BETHESDA, Maryland, January 20, 2004 (ENS): People who eat chicken may be taking in greater amounts of arsenic than anyone has previously thought. Arsenic concentrations in young chickens are three times greater than in other meat and poultry products, U.S. government scientists report in the January issue of "Environmental Health Perspectives."

Arsenic is an approved animal dietary supplement and is found in specifically approved drugs added to poultry and other animal feeds. It is fed to broiler chickens in the form of Roxarsone (4-hydroxy-3-nitrophenyl arsonic acid) to control intestinal parasites.

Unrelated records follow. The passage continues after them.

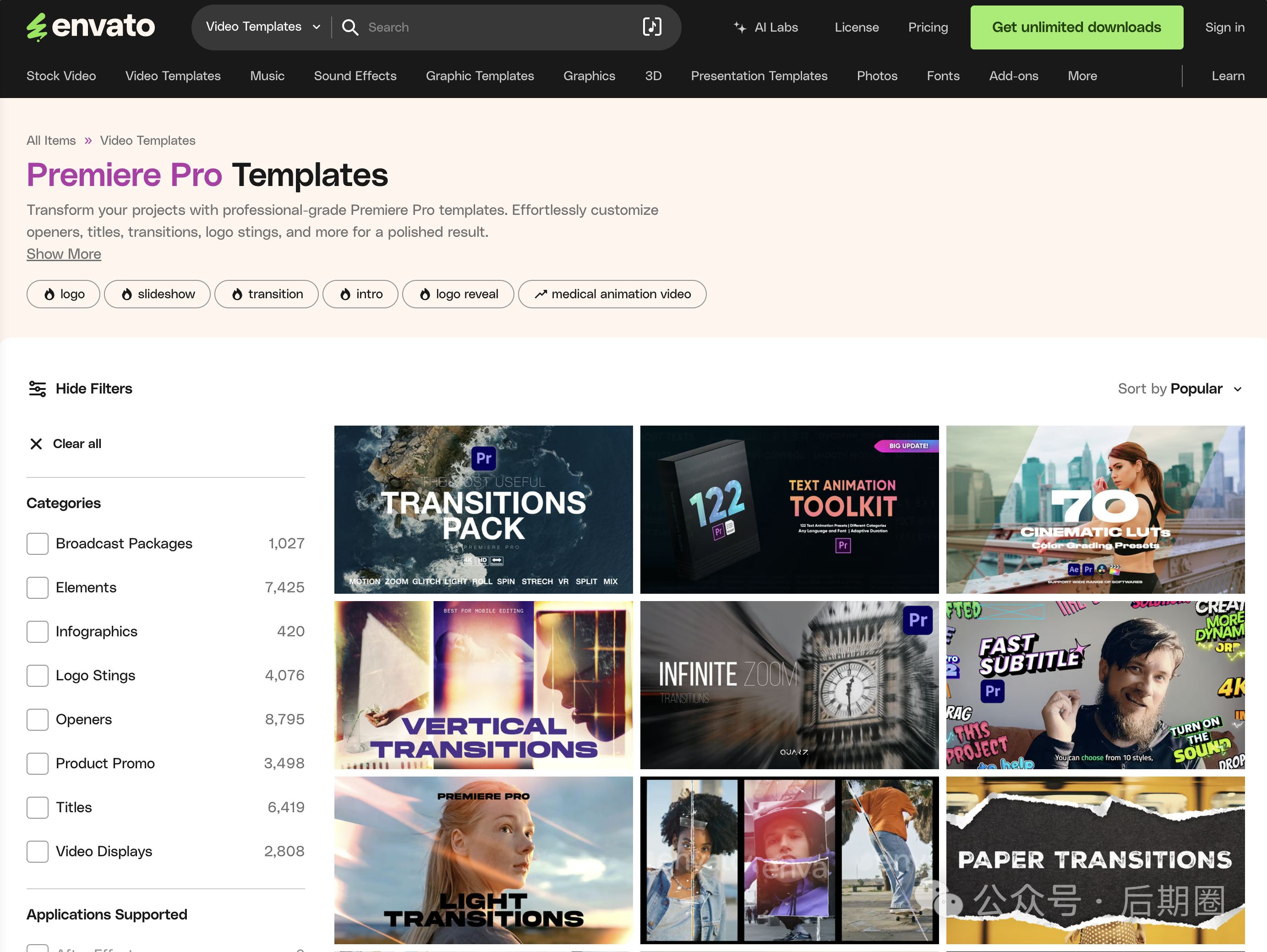The image size is (1267, 952).
Task: Expand description with Show More
Action: click(x=64, y=254)
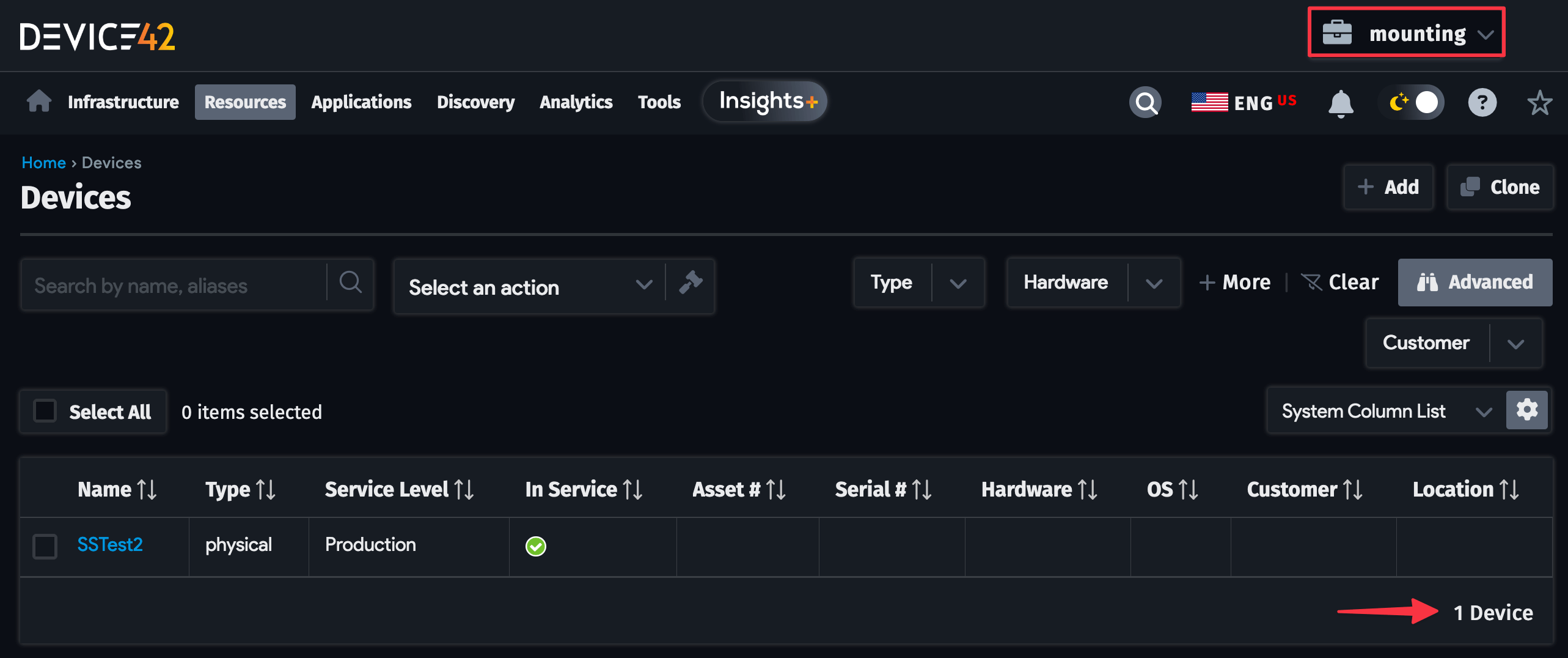Image resolution: width=1568 pixels, height=658 pixels.
Task: Open the Resources menu
Action: pos(244,102)
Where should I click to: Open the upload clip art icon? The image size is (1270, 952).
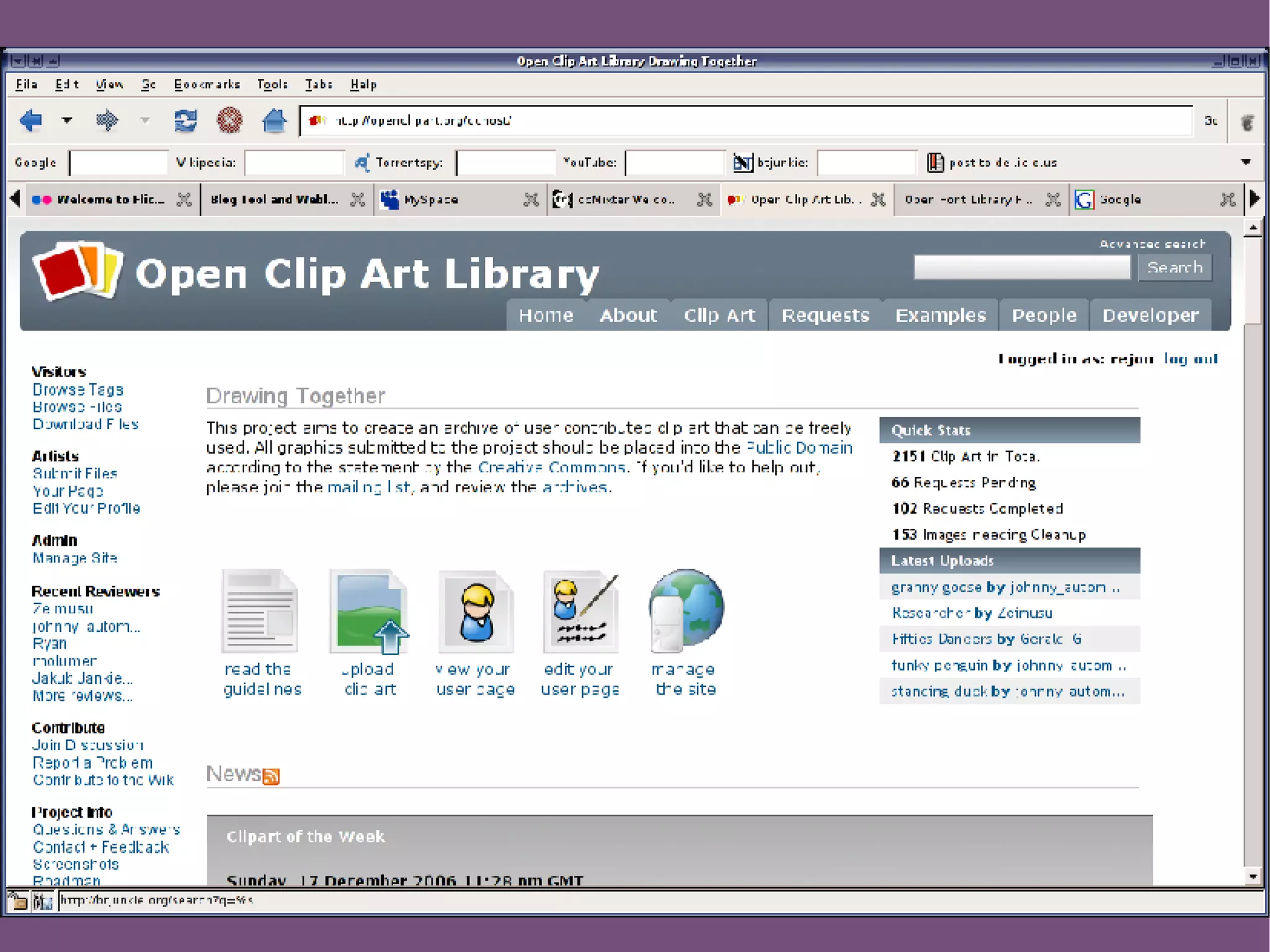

Epidemiologist Tamar Lasky of the National Institute of Child Health and Development, led the study, working with a team that included scientists from the U.S. Department of Agriculture's Food Safety and Inspection Service Office of Public Health and Science.

At average levels of chicken consumption — 2 ounces a day, or the equivalent of a third to half of a boneless chicken breast — people ingest about 3.6 to 5.2 micrograms of inorganic arsenic, the most toxic form of the element.

People who eat an average of 2.1 ounces a day of chicken, about half a chicken breast, will take in 3.62 to 5.24 micrograms of inorganic arsenic per day, Lasky and her team calculate.

About one percent of the U.S. population eats as much as 10 times that amount of chicken, and takes in a proportionately larger amount of arsenic, the scientists found.

Bladder, respiratory and skin cancers may result from a daily intake of 10 to 40 micrograms of arsenic.

A joint expert committee from the UN Food and Agriculture Organization and the World Health Organization has determined that a tolerable daily intake of inorganic arsenic to be two micrograms per kilogram (2.2 pounds) of body weight per day.

People can also be exposed to arsenic in drinking water, or by breathing air containing dust or smoke from burning arsenic treated wood, but chicken consumption can make up a "sizable proportion of the tolerable daily intake," Lasky and her team report.

More study is needed to find out exactly how the arsenic consumed in chicken is metabolized in the human body. The scientists say that the chemical forms of arsenic found in chicken muscle "have not been reported in the literature."

It would be helpful to have more detailed laboratory information about the forms of inorganic and organic arsenic remaining in chicken muscle, they write, as well as the effects of cooking on these forms, and the metabolism of the ingested arsenic.